In 1464, Dinant revolted again against Prince-Bishop Louis de Bourbon, the nephew of Duke of Burgundy Philip the Handsome, appointed in 1456. As usual, Dinant and Bouvignies provoked each other for two years. The siege of Dinant started on 18 August 1466, commanded by Charles the Bold, Philip's son; the Duke arrived on 21 August and the town surrendered on 25 August. From 25 to 28 August, Dinant was completely sacked and burnt down; more than 800 were killed and the survivors were expelled. Until October 1467, the remains of the town were demolished and anything worth (stones, slates...) was exported. Charles ordered to pour salt on the ruins in order to prevent any reconstruction, as had done Scipio in Carthago.
Reconstruction of the Collegiate church and the Canons' houses was achieved in 1472. The Collegiate church sued Bouvignes in order to recover St. Perpète's reliquary; the court of Mechelen ordered the return of the relics to Dinant in 1476. After the death of Charles the Bold in 1477, the inhabitants of Dinant came back and started the rebuilding of the town. Municipal magistrates were appointed by Louis de Bourbon and town walls were rebuilt against the warlords. The religious orders and the beaters progressively resettled Dinant and their privileges in England and the Hanseatic towns were resumed.
In the 16th century, Dinant attempted to avoid the wars by paying ransoms. However, the town, except the castle, was seized by the French on 8 July 1554 during the war against Spain. Bouvignies was seized the same day and its inhabitants were slaughtered. The bridge of Dinant was destroyed by a flood in 1573 and rebuilt next year. Black plague and starvation wiped out the town at the end of the century. In the beginning of the 17th century, several religious orders settled or resettled in Dinant (Carmelites, 1605; Jesuits, 1608; Capuchins, 1613; Ursulines, 1625). During the Thirty Years' War (1635-1665), Dinant was seized several times and trade was ruined. The town and the castle were occupied again by the Germans in 1674 during Louis XIV's wars, and seized in November 1675 by the French. By the treaty of Nijmegen, Dinant and the "boot" of Givet were incorporated to France; Vauban and Cladech increased the fortifications of Dinant. The treaty of Rijswick retroceded in 1698 Dinant to the Principality of Liège, but the "boot" of Givet remained to France (and is still there).
In 1789, Liège revolted against Prince-Bishop Constantin-François de Hoensbroeck, who was reestablished by the Austrians. The expelled magistrates of Dinant were also reestablished in 1791. Dinant was occupied by the French troops commanded by La Fayette on 29 April 1792, seized again by the Austrians on 7 June and eventually seized by the French on 30 December 1792, with a revolutionary administration. The Austrians came back on 26 March 1793 and were expelled by Jourdan on 29 May 1794. On 1 January 1795, the Principality of Liège was suppressed and incorporated to France; Dinant was incorporated into the Department of Entre-Sambre et Meuse.

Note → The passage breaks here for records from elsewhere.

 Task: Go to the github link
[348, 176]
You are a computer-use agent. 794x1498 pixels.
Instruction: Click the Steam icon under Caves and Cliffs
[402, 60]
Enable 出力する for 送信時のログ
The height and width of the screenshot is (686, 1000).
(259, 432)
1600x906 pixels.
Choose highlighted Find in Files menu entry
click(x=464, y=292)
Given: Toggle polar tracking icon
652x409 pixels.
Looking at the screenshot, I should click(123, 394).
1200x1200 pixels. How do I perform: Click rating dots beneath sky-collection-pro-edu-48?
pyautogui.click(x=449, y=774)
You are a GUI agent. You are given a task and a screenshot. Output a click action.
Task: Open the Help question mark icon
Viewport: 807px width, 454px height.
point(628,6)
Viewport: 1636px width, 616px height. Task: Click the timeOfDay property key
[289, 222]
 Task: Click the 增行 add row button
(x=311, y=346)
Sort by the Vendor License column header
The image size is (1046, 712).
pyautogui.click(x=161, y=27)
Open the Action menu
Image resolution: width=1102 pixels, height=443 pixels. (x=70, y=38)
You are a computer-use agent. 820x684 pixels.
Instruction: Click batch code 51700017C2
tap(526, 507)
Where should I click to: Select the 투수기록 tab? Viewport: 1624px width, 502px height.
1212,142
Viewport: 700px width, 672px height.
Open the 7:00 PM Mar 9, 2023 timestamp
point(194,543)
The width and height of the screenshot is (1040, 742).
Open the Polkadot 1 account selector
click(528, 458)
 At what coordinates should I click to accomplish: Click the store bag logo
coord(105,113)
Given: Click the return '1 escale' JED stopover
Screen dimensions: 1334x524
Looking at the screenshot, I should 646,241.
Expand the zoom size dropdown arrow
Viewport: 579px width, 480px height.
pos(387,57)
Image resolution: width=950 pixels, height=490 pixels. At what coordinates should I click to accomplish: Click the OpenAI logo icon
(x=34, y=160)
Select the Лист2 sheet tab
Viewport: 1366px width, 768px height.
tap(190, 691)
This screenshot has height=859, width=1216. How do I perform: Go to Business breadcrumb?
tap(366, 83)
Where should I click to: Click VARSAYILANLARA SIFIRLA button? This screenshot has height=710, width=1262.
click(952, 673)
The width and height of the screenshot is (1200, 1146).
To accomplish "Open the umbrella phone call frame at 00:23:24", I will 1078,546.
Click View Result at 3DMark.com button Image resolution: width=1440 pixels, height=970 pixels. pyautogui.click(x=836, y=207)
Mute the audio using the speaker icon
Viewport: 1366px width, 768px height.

Dinant was sacked again in August 1914 by the German army. On 15 August, the 3rd Saxon Army commanded by Baron von Hausen marched against the valley of Meuse in order to break the French positions stationed on the river between Namur and Givet. During the awful battle of Dinant, a young sous-lieutenant from the 33rd Infantry Regiment of Arras escaped death; his name was Charles de Gaulle. After two days, more than 2,300 soldiers were killed and the French seemed to have won the battle. The German command, based in the castle of Taviet, near Achêne, decided the methodical suppression of the town of Dinant as a reprisal. The destruction of Dinant caused international reprobation; as usual, the Germans justified the reprisal by the alleged presence of francs-tireurs in the town. On 23 August, General von Elsa ordered the artillery of the 12th Saxon Corps to enter the town, to loot, to burn and to slaughter. Two-thirds of the town were completely destroyed; the town hall, the post office, the spa and the hotels were burnt down, as well as the St. Peter and St. Nicolas' churches. 674 inhabitants of Dinant, that is 10% of the population, were summarily shot and thrown down into a common grave, whereas another 400 were deported to Kassel. The 3rd Saxon Army also destroyed the villages of Hastière-par-delà, Hastière-Lavaux, Hermeton-sur-Meuse, Spontin, Evrehailles, Yvoir, Houx and Sorinnes.

Anseremme was settled in the 9th century by the abbots of Saint-Hubert, who founded there a priory. Auguste Boussingault's inn was in the 19th century the meeting place of a group of artists led by the painter from Namur Félicien Rops (1833-1898).

Bouvignies was known in the 11th century as Bovinia, most probably from Boviniacum, the estate built by Bovon near a ford on the Meuse. After the purchase of Bouvignies in the 10th century, the Counts of Namur built a donjon in the 12th century, transformed into a fortress until the 15th century, and surrounded the town with walls protected by towers and gates. As already mentioned above, Bouvignies was the historical rival of Dinant for centuries, but declined in the 18th century. Ironically, Bouvignies was incorporated into its rival Dinant on 1 January 1964.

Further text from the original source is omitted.